Featured photo: (left to right) Erin McClelland, clinical director of New Paths; Congressman Dan Kildee , Jim Hudgens, executive director of New Paths; and Daniel Martinez, director of Rehabilitation at the Salvation Army
Written by Tanya Terry
Genesee County has the third highest substance use and misuse rates in the state, according to Erin McClelland, clinical director of New Paths.
Congressman Dan Kildee recently spoke at a press conference at New Paths, Inc. about how he was able to help secure $1,000,000 for the behavioral health and recovery center through the Appropriations Committee.
New Paths, Inc.’s main facility is on E. Hamilton Avenue, in north Flint. The building is almost 75 years old! It originally served as Flint General Hospital.

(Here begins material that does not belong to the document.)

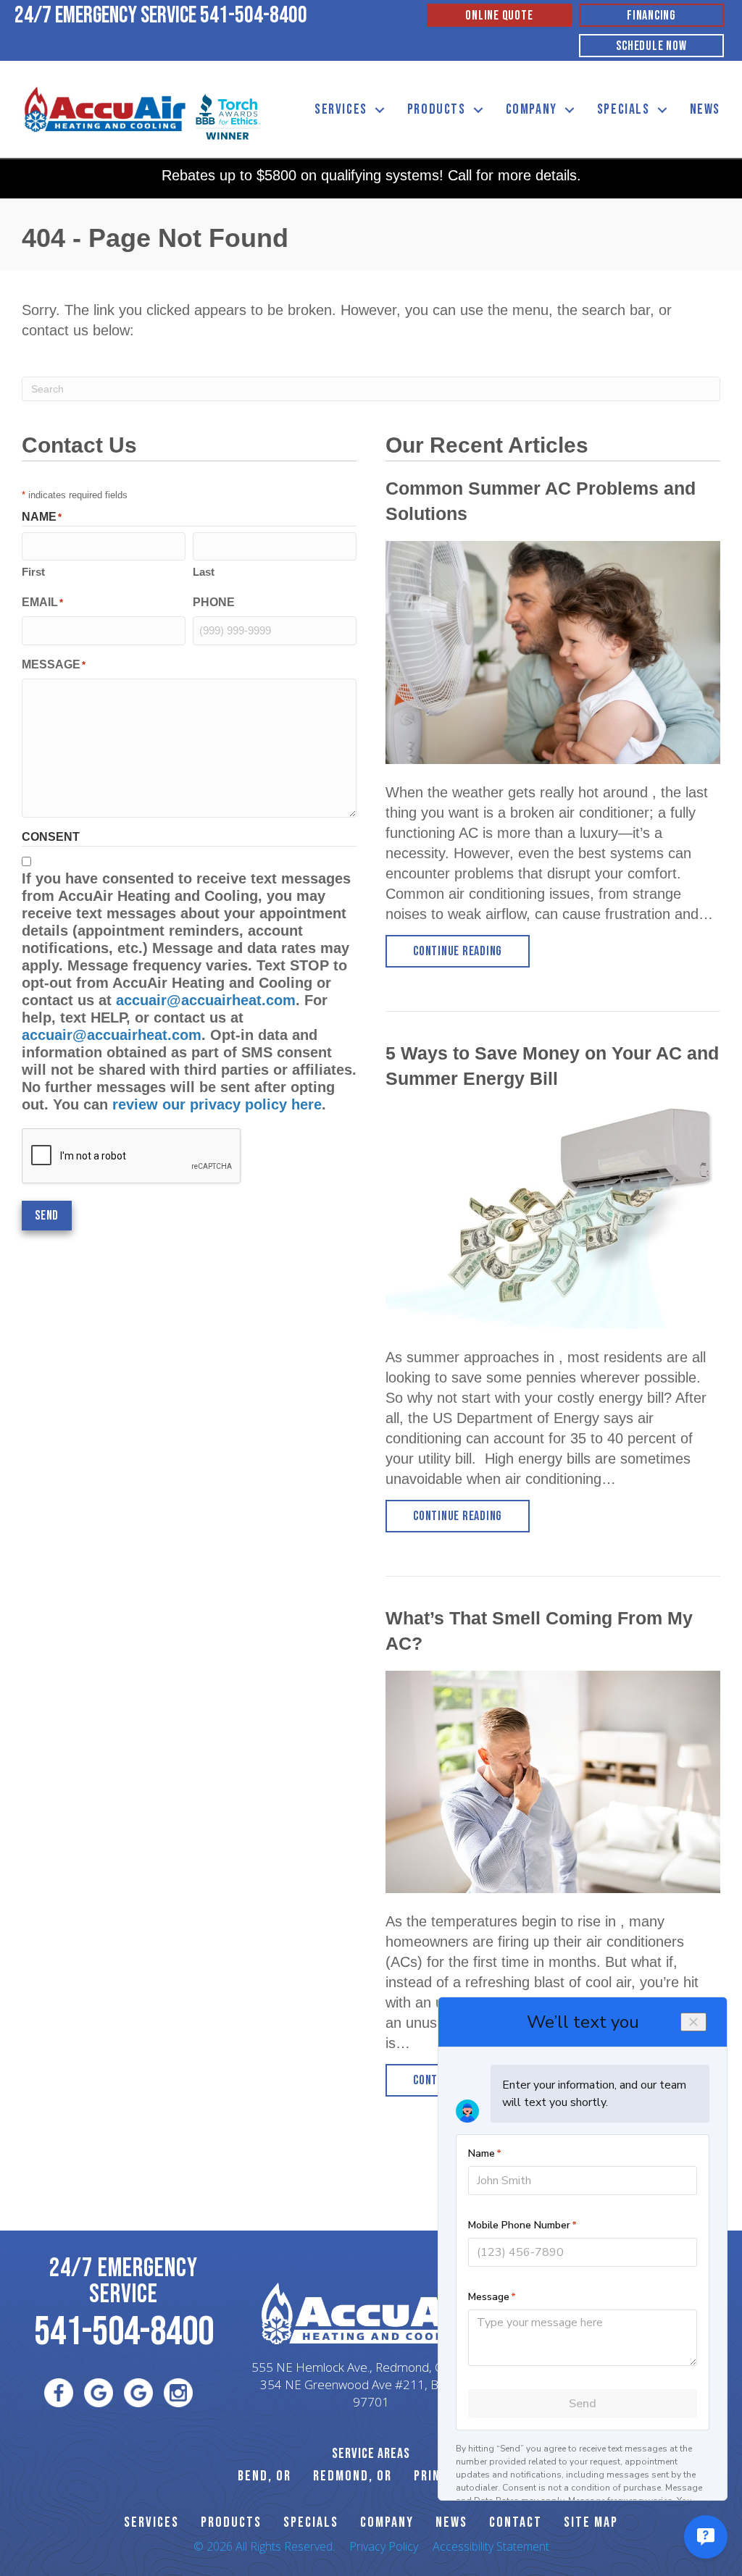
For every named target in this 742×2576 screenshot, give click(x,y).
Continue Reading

The recently secured funds will be used to completely revamp the front entrance, which will help with disability barrier issues. A barrier-free waiting room will also be added.
In addition, the money will be used for energy efficiency. The money saved through these measures will be turned back to programming, helping to increase staffing so more individuals with diverse challenges can be helped.
Jim Hudgens, executive director of New Paths, said although opioids are a huge problem, an even bigger problem he sees is alcoholism. He said the pandemic made this problem worse.
According to Addiction Statistics, updated January 10, 2023, provided by the Addiction Group in association with American Addiction Centers, among adults struggling with substance abuse disorder, 73% struggled with alcohol use.
There are 75 windows in the New Paths main building, which will each cost nearly $1,000 to replace, according to Hudgens. He said in order to make all the improvements the building needs, it will cost about $2,000,000. However, he said the $1,000,000 will allow them to “do the important work,” without having to use program dollars.
Hudgens said New Paths has sought out funding before. However, he said, one of the biggest issues for nonprofits is there are a lot of dollars available for programming, but not for infrastructural repairs and replacements. New Paths is funded by Region 10, MDOC (Michigan Department of Corrections), and gets smaller grants from MDHHS and other avenues. However, the money cannot be used for improvements to the building.
Kildee also stated he hoped taking some of the costs for energy and reducing those would allow New Paths, Inc. to put more money into programming to help more people who are dealing with substance use issues.
Kildee was previously a member of the Community Mental Health Board and a county commissioner.
“When I was a county commissioner we supported New Paths for their community corrections programming,” he said.
Kildee stated he feels strongly everyone in the area has the right to get the care and treatment that they need for whatever their issues may be.
“We know that issues of mental health and substance abuse have been stigmatized for a long time, and it sometimes prevents people from getting the care that they need to put them on a positive path,” he added. “We want to destigmatize this. We want to make sure that everyone who’s dealing with this issue is unafraid to go to a place like New Paths to get the help they need.”
Kildee re-emphasized securing the funding was about improving the facility so the organization can become more efficient and serve more people. He believes the improvements will last for decades to come, and the reconfiguration to the entrance will be a permanent improvement.
Daniel Martinez, director of Rehabilitation at the Salvation Army, stated New Paths getting the funding also helps the Salvation Army, as a community partner.
“At times, our clients have major needs that we can refer to New Paths.”
Martinez said these needs can include addiction and mental health needs. He explained by working together, the two organizations can help get clients “out of the streets, out of the danger and into a safe zone.”
“I feel this is something that is very much needed in Genesee County. Working together creates a bigger team in Genesee County. When it’s someone’s life that’s at stake, it doesn’t matter where he get the help, as long as he gets help. After we see the overdose, it hurts, because it doesn’t have to be that way.”
New Path’s Inc. serves up to 120 clients at any given time through residential treatment facilities, as well as more than 300 people through outpatient services.